This article is one I've had nagging around in my head for a long time now. It was there on Sonic Twosday, it was there when Commodore went bust, it was there when the angels and cherubs brought the Playstation straight down from Heaven on a silver platter and it's still there now. Except that now, someone's conveniently done all my research for me ("Entertainment War", CTW 9.9.96). So indulge my over-mannered and needlessly confrontational style and listen just this once, because I promise I'm never going to bring this subject up again. After all, if no-one's going to pay any attention when even the likes of Virgin post multi-million pound losses, then quite frankly you all deserve to burn in Hell anyway for your stupidity, and I'm buggered if I'm going to waste any more of my time on the matter. So let's get on.

Last week, like pretty much every week, I went to the cinema. There are three here in Bath, with a total of seven screens, and there's usually something watchable on. Last week, having exhausted most of the other options, I went to see Multiplicity, a heartwarming comic family tale starring Michael Keaton as four different cloned versions of himself. There were a few nice touches of wit, and the odd well-constructed set piece but, by and large, it was rubbish. As you might well expect.

So you might also expect, if you know me, that I'd have come out of the cinema ranting and raving, shouting the odds and demanding that the director, producer and cast all be taken out and ritually burnt. But, as so often, you'd be wrong. Leaving, chatting pleasantly to my companion, I remarked lightly on a few of the better moments before concluding that, yes, as expected the film had been pretty poor, but that it certainly beat sitting at home watching Bruce Forsyth's Price Is Right, and that we should perhaps adjourn to a nearby pub for a refreshing orange juice.

But why, you might wonder, might I, Stuart Campbell, act in such a manner, having gone to such lengths over the past few years to portray myself as the ice-hearted scourge of mediocrity, the cold-blooded coder killer, the sinister shadowy parasite cloaked in the craven disguise of consumer protection? Well, as ever, the clue was in the question. Have you guessed what it is yet? I'll put you out of your misery (well, a boy can dream) - the answer lies in the hands of the divine Brucey. The price was right.

How many of you registered a little shiver of surprise and disquiet when "Entertainment War" spilled the beans on the pitiful state of the interactive entertainment market compared to other leisure pursuits? (And just in case you missed the original, I've scattered a few little soundbites from it around the page). Warning signs hadn't exactly been short on the ground for the last couple of years, but the bizarre secrecy surrounding videogame sales figures left a few onlookers genuinely taken aback when it was revealed that the best-selling game of 1995, given every possible advantage (great reviews, a big-name licence, a well-known publisher, being about football) still couldn't manage to shift a quarter as many copies in a year as the last Spice Girls single did in a week. And the best-selling CD game, the mighty Command & Conquer, did barely even a quarter of that (a pathetic 36,000).

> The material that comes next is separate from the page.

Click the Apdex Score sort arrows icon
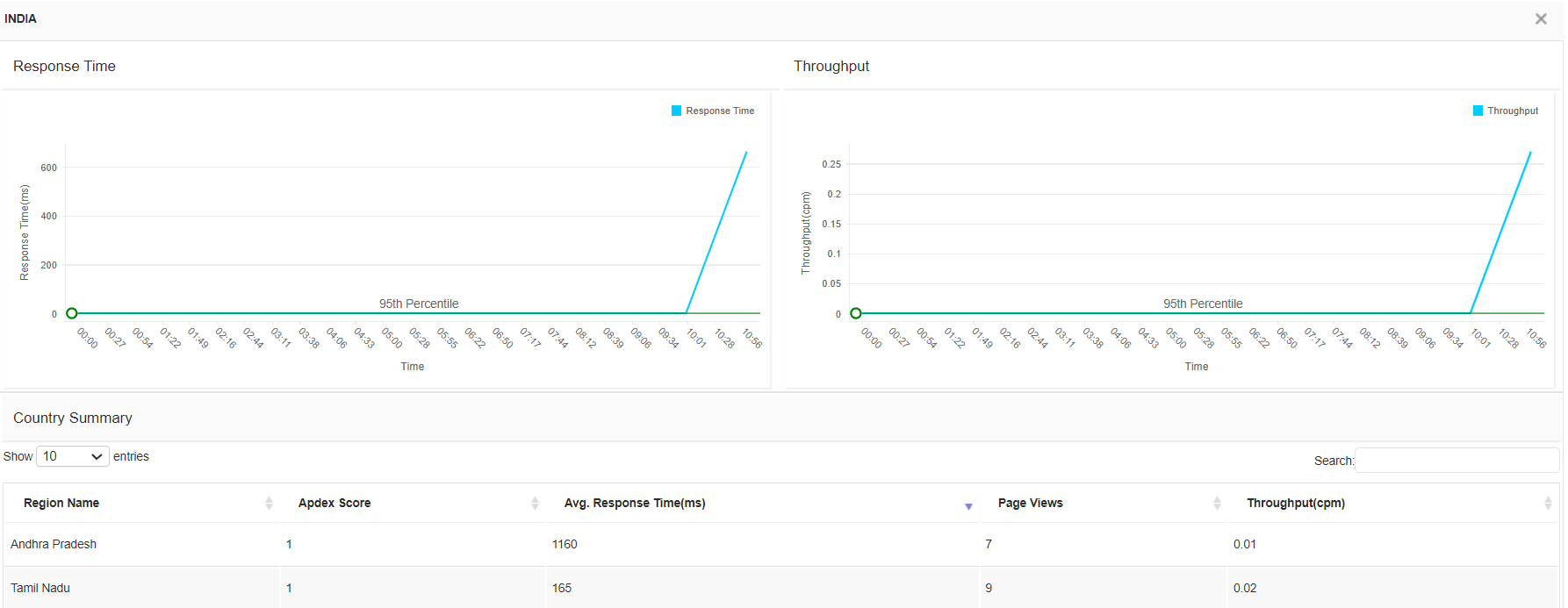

So why should this be? The next-generation consoles are down around the same price level as the Mega Drive and SNES were back in the boom days of the early 1990s, and they're supposedly bringing a whole new market of older, more affluent gamers with them. Meanwhile, the unstoppable global march of the nightmare from Satan's own bowels that is the PC continues apace, with an estimated 17 trillion or so machines installed worldwide and more copies of Windows 95 in existence than there are people. From kids to teens to Generation Xers to wrinklies, everyone's playing games. So how come no-one actually appears to be buying any? Well, here's a question: you're in this business - when was the last time you bought one?

I love videogames. And while I shouldn't have to point that out in a videogames trade paper, it in fact puts me in a pretty small minority. But that's another article. The issue is that as a consumer with a moderately high disposable income, I go to the movies at least once a week. I buy videos at least once or twice a month. I buy two or three albums and five or six singles a week, more or less at random. I think the last videogame I bought was Super Mario World. Fifty quid? You've got to be joking, mate.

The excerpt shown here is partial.